I’ve heard students complain that they’ve been on a spiritual path for years, but they haven’t attained enlightenment or nirvana or whatever exalted place they thought they were going to reach. They’ve been disciplined and devout, but they still can’t walk on water. (Usually, I just tell them to get a surfboard!)
It’s called a spiritual journey for a reason. It’s a direction, not a destination.
In life, without a sense of direction, you wander aimlessly and get whatever it is that you get. When you have a direction, then you are moving toward something and you can tell whether or not you are on track.
I teach and practice Huna, an indigenous spiritual path of the Hawaiian Islands. Huna teaches that the universe has infinite knowledge. Therefore, you can never hope to learn everything. You can have goals along the way such as reading a book or attending a training. However, absorbing all of the infinite knowledge of the universe is an aim, never an end. The study of Huna or any other spiritual discipline is an aim. Spirituality is an aim.
In career or physical health development, you might have an end goal or destination. For example, your end goal could be landing a new job or making a certain amount of money a year. You could commit to a new way of eating or a new exercise regimen. You get there, you check the box and you’re satisfied. But there is also the ability to aim in the area of career or physical development. The mindset of operating from excellence and being your best when it comes to your craft. The act of listening to your body’s needs and making those a priority can be an aim.

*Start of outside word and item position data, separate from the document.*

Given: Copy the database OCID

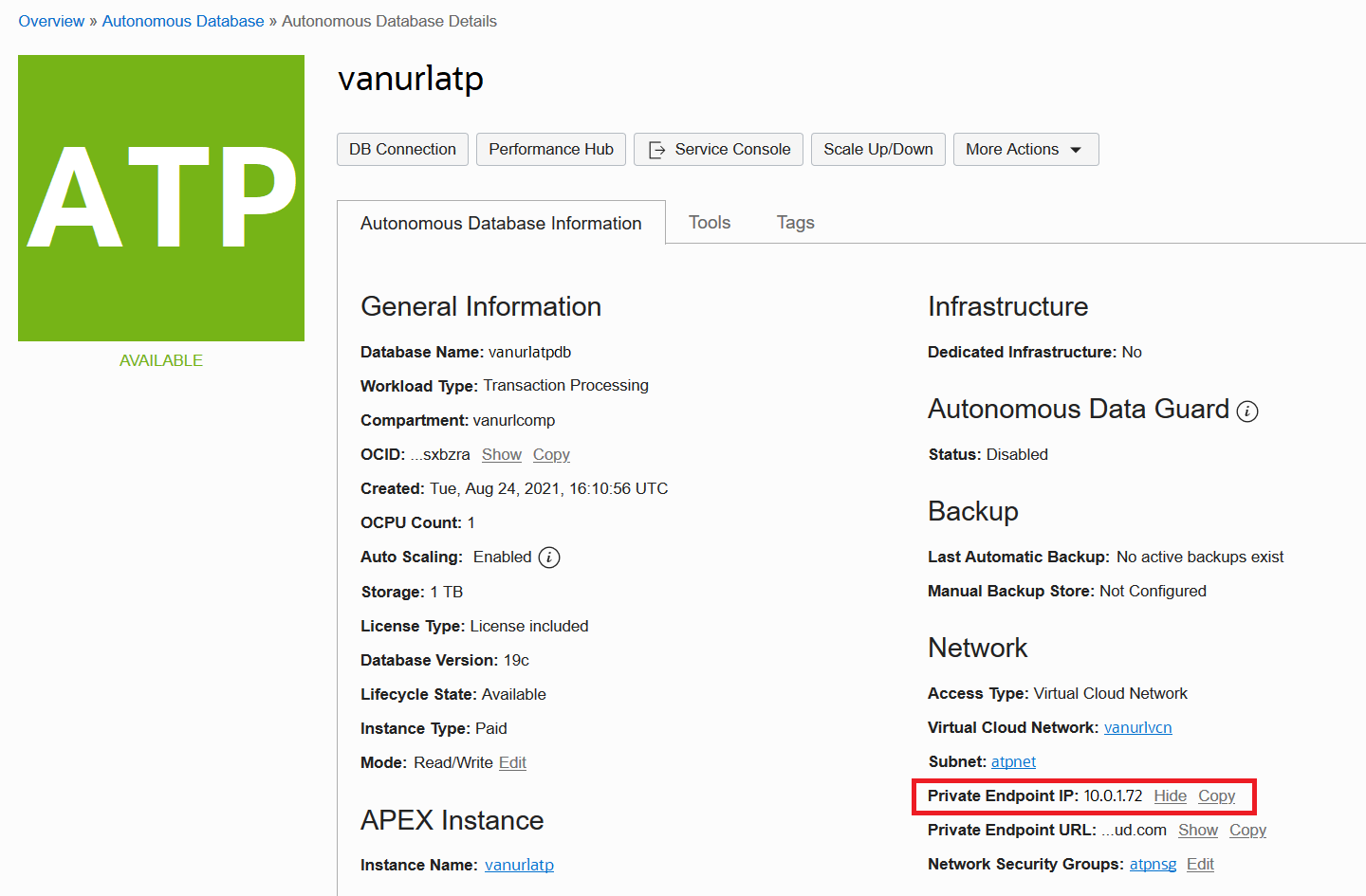Looking at the screenshot, I should click(x=551, y=454).
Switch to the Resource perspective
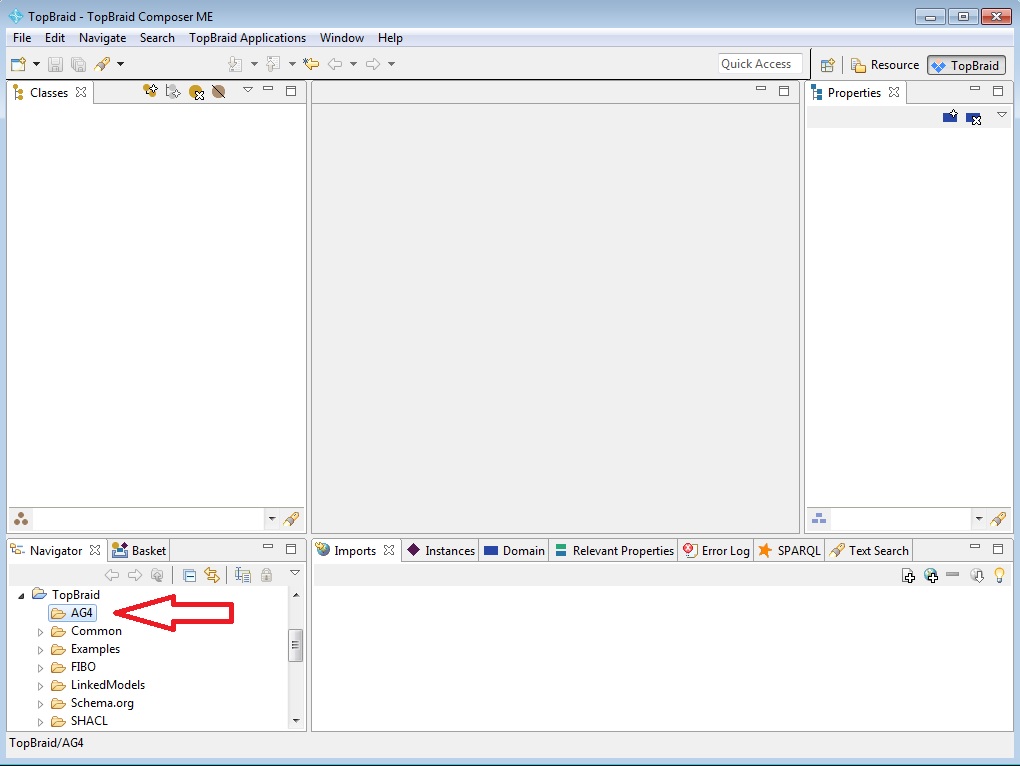1020x766 pixels. click(885, 65)
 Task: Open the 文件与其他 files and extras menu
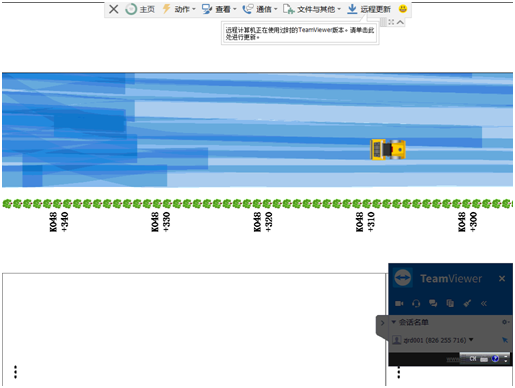312,9
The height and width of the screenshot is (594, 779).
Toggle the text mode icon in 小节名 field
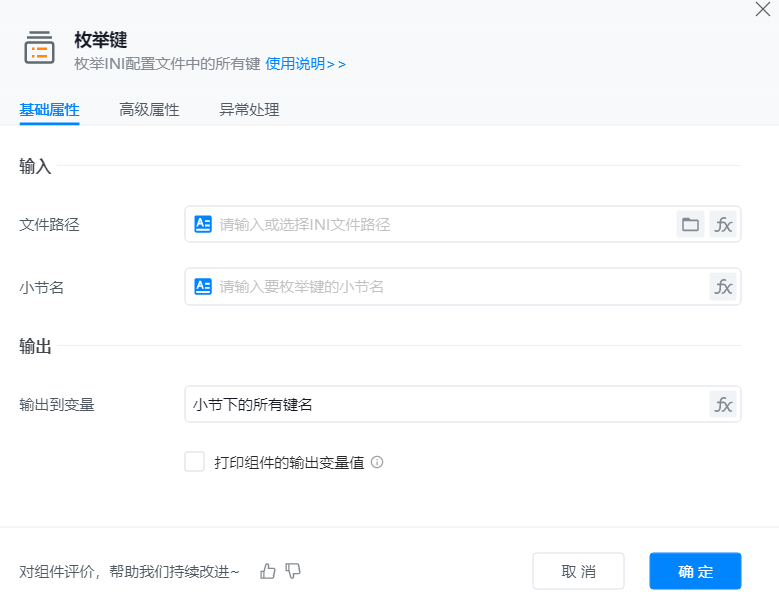point(203,286)
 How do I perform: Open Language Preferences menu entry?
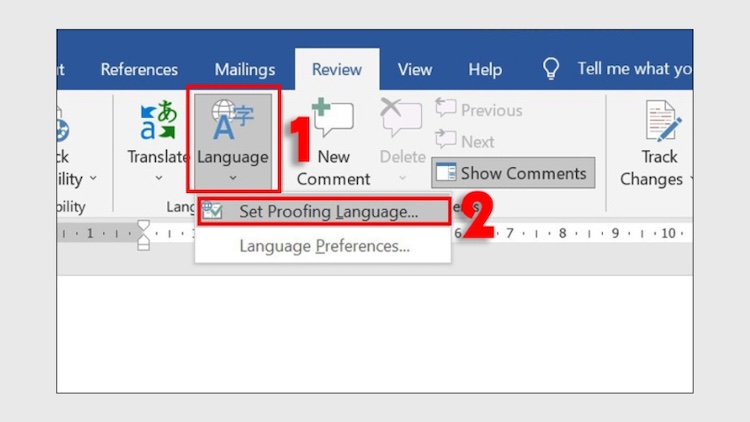tap(324, 246)

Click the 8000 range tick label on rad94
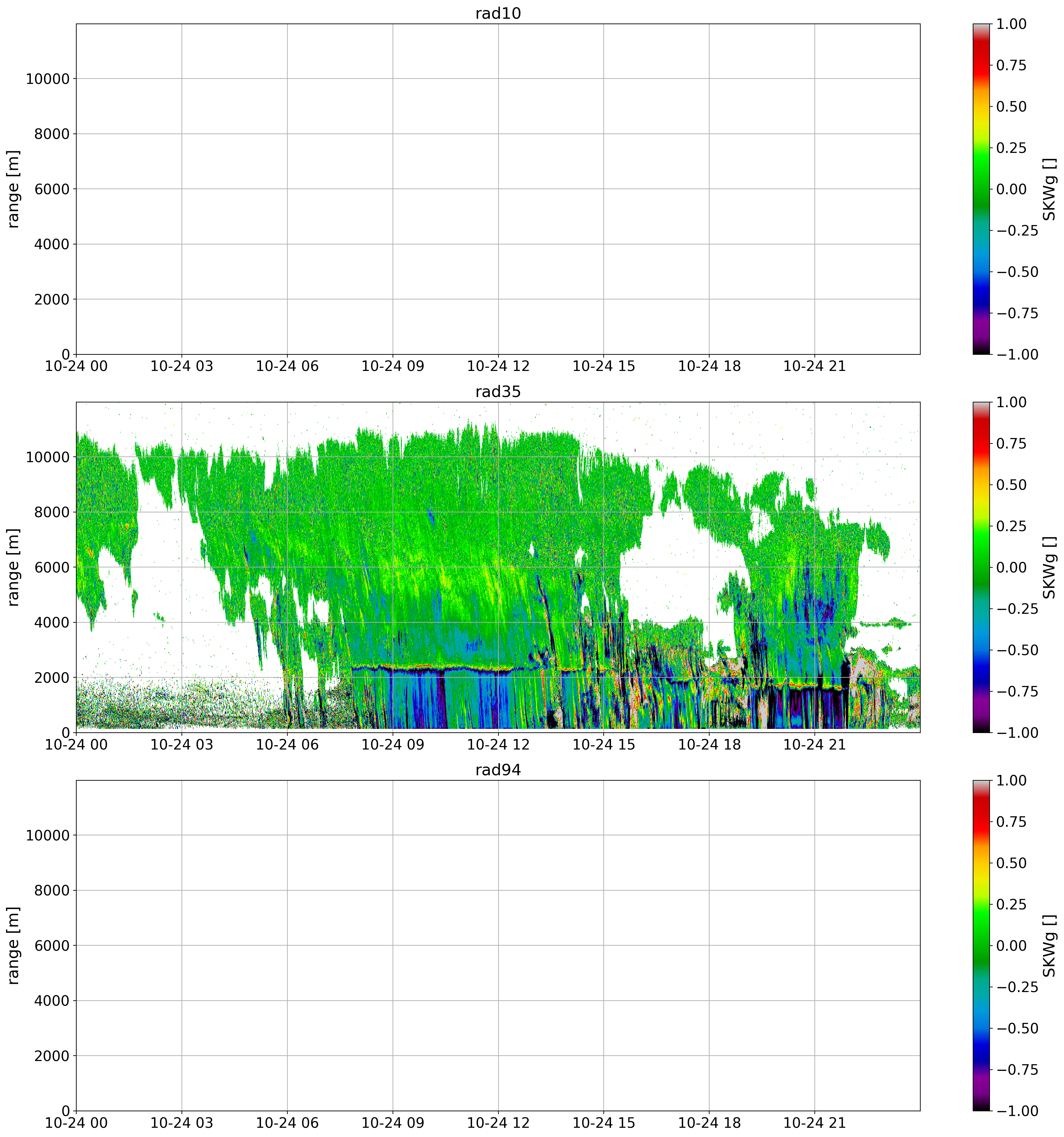pos(51,891)
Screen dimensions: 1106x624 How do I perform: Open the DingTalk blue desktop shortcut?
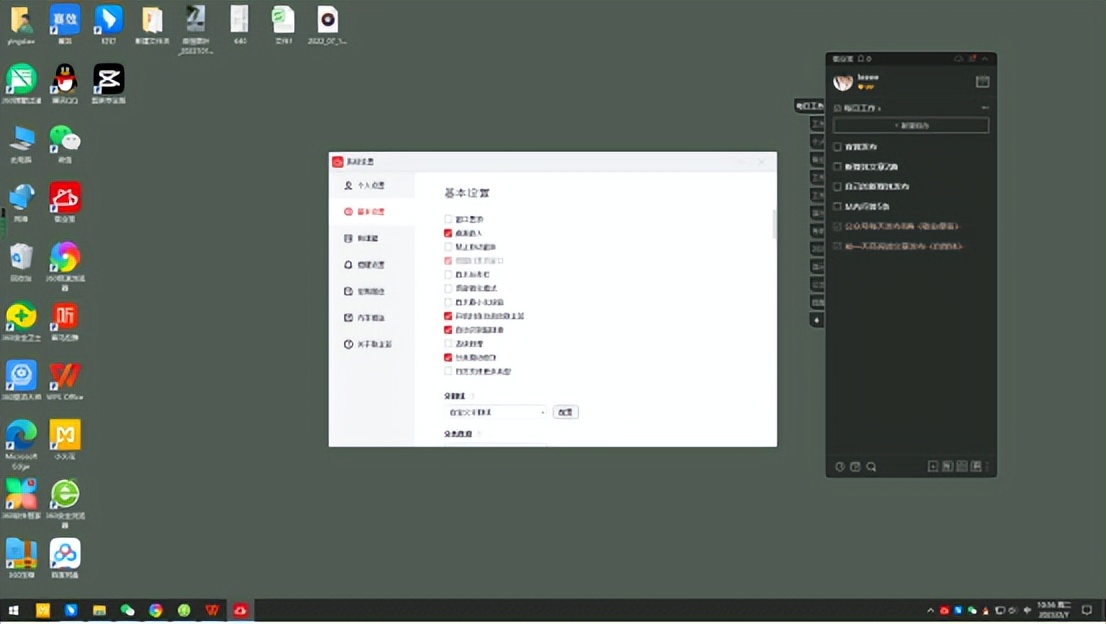pyautogui.click(x=108, y=19)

Relationships also have elements of both. You might begin with an initial end goal of getting into a relationship. But once you’re in one, you have to switch your thinking because relationship is a constant journey. You might have an aim, like “having a loving, fulfilling relationship” and you might hit a point where you think, “We’re there!” But life and each person in the relationship will change over time. Maintaining that aim is a constant process.
Yogis and gurus, even the Dalai Lama will tell you: Your path is an ever-expanding awareness and growth, not an endpoint. If you have clarity in your aim goals, and you establish end goals within that path as milestones, that is where you will find the most enjoyment on your journey.